Concerns have been raised about how the cost of new school uniform could add to financial hardship many families have experienced due to Covid-19.
Pledge of support
Last week, Cllr John Allcock and Cllr Kate Knight met with the city’s secondary school headteachers to discuss the financial pressures of buying school uniform. The councillors heard how all secondary school headteachers are committed to supporting families who are struggling to buy uniform and have systems in place to help.
The ten headteachers have also signed a collective Pledge on the issues that states “Each of us leads a different school serving a different local community. So, we do things differently. Supporting struggling families with the cost of school uniform is one such thing. However, this does not prevent us from offering the following collective pledge. If you are struggling with the cost of school uniform we will help.”
Keen to help
Cllr Knight said “At that meeting, it was obvious how keen schools are to help children, particularly those who are disadvantaged, and there was a great deal that we all agreed upon – in particular the role of uniform as a source of pride and identity, as well as an important way of social levelling.
“John and I very much welcome our schools’ pledge, which recognises the exceptional circumstances families face.”
Cllr Allcock said, “The pledge sends out a clear message that no one should feel uncomfortable in any way, about asking for the help that the schools are clearly so willing to offer.
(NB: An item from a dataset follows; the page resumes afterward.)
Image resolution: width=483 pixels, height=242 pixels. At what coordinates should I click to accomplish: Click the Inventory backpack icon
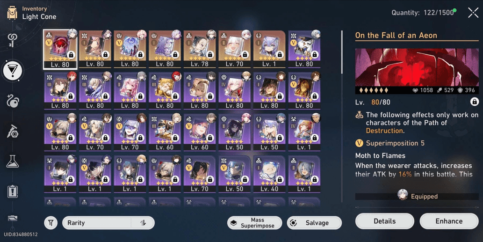(12, 13)
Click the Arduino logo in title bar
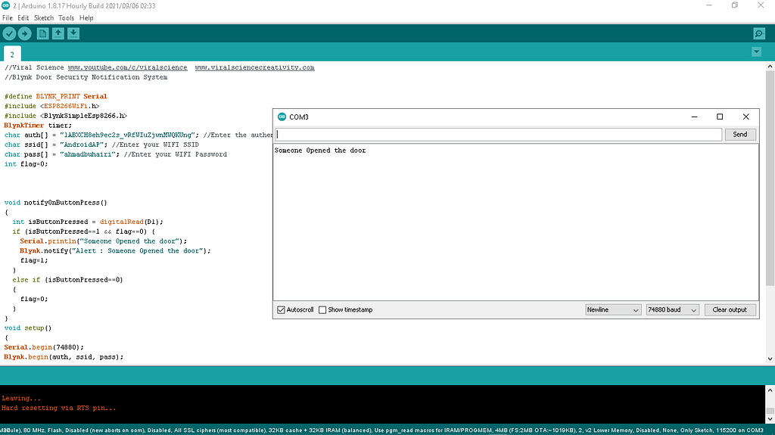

“So we would strongly urge any and every parent who is at all worried, or stressed, or likely to go into debt in order to provide a school uniform, to contact their school as a matter of urgency.”
Do not worry
Cllr Knight added, “Please don’t sit and worry over the summer, you are not alone. Many, many families across the City are finding themselves in circumstances very different to those that they had imagined and no one should feel awkward in any way about asking for help.”